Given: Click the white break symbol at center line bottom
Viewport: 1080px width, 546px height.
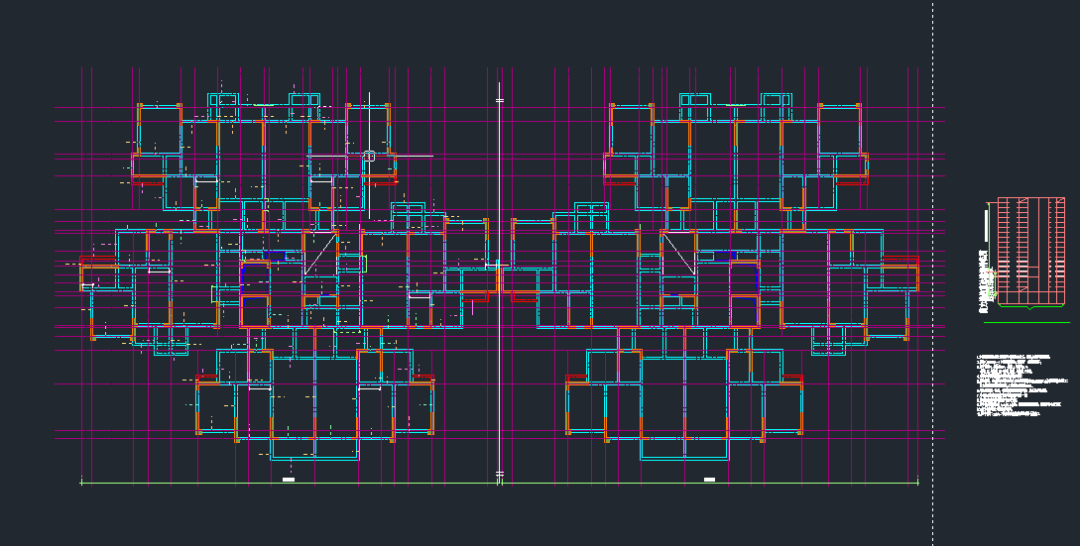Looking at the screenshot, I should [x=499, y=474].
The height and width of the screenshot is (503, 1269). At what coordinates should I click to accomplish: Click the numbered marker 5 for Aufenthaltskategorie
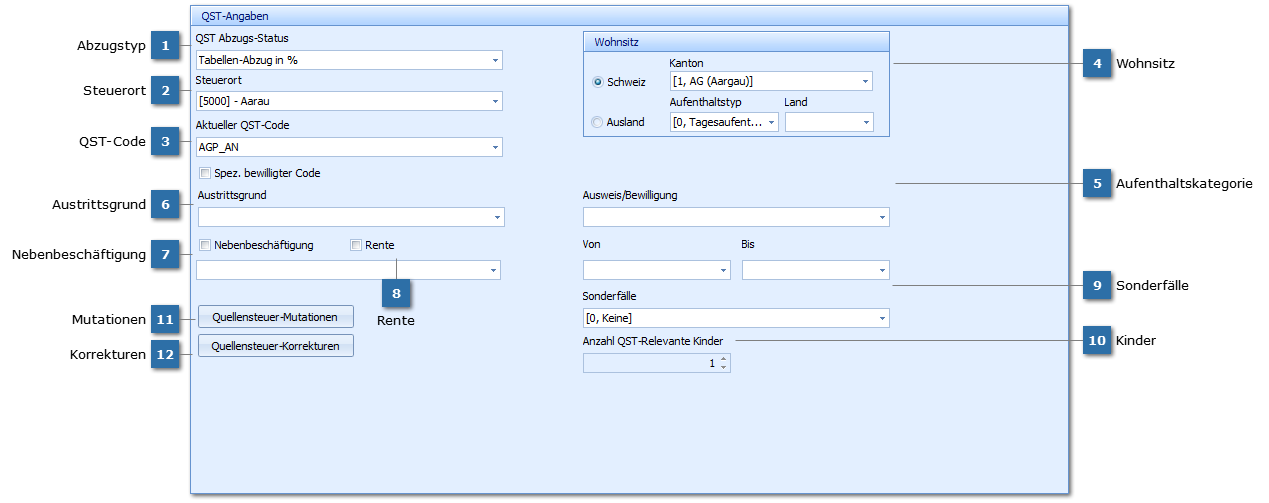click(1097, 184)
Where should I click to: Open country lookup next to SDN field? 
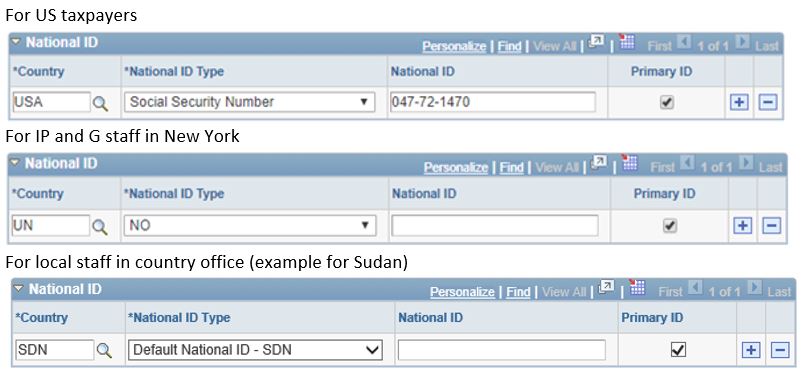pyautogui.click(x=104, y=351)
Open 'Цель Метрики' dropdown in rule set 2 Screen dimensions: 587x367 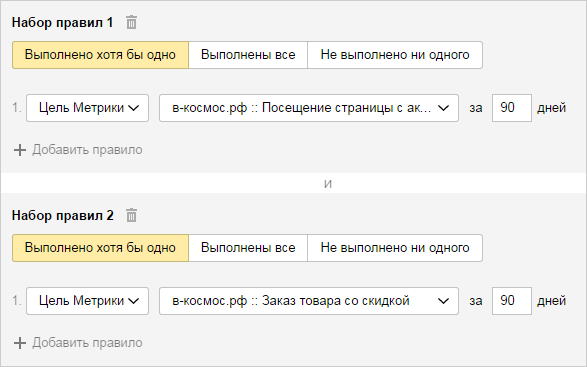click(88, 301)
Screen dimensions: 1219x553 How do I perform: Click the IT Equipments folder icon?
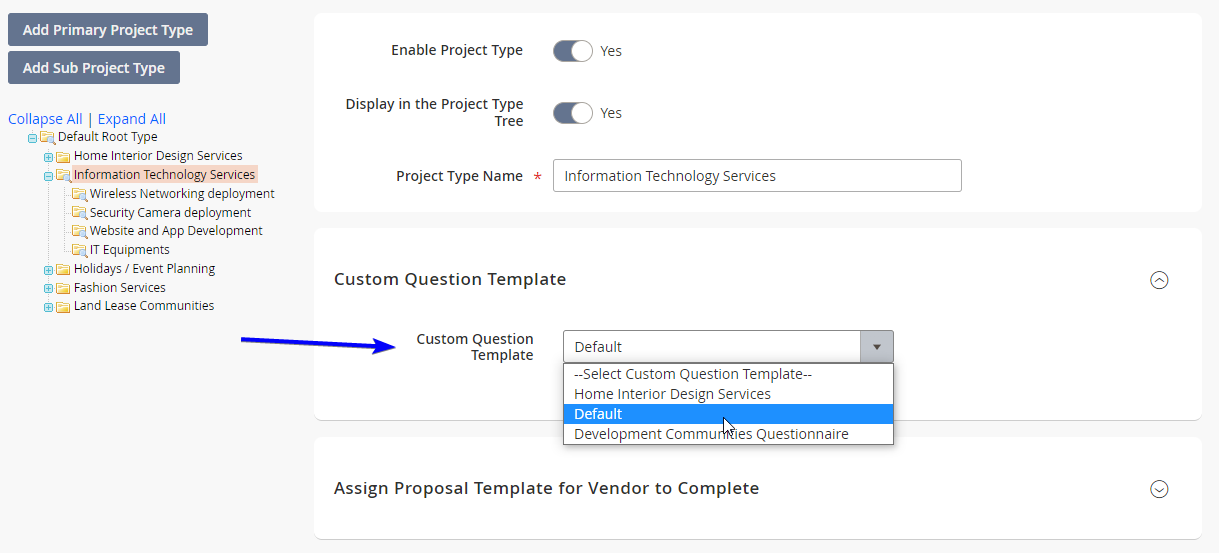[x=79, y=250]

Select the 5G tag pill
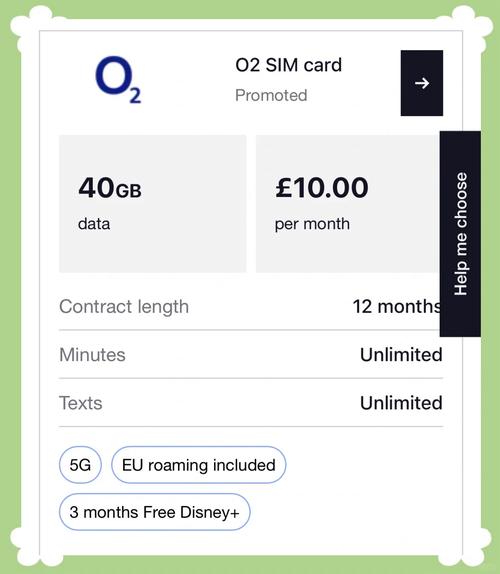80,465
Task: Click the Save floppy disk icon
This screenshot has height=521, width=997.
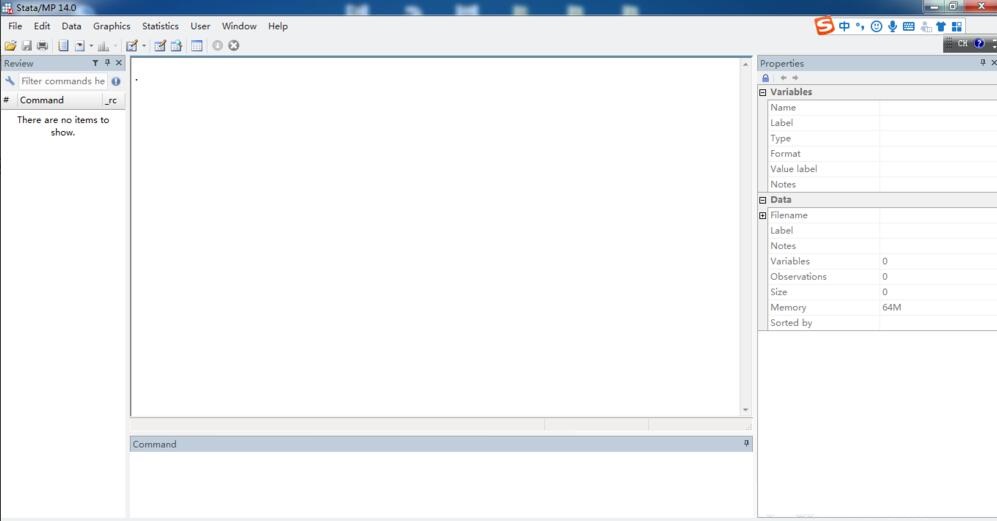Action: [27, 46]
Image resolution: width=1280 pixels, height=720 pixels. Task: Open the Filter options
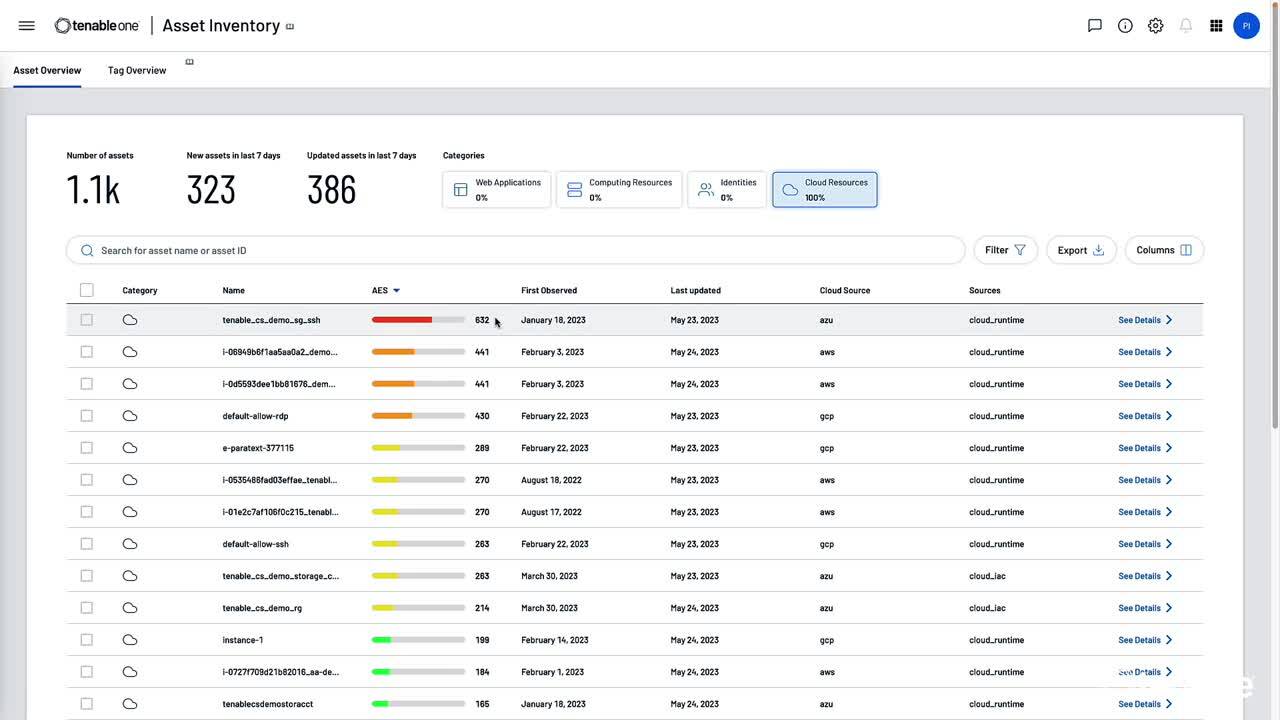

WHAT TO PRODUCE.
Leave out the pictures, and write out exactly the lines from the line containing "Task: Click the Save floppy disk icon" through the end of the records above.

EXERCISE SOLUTION.
Task: Click the Save floppy disk icon
This screenshot has height=521, width=997.
Action: [27, 46]
Image resolution: width=1280 pixels, height=720 pixels. Task: Open the Filter options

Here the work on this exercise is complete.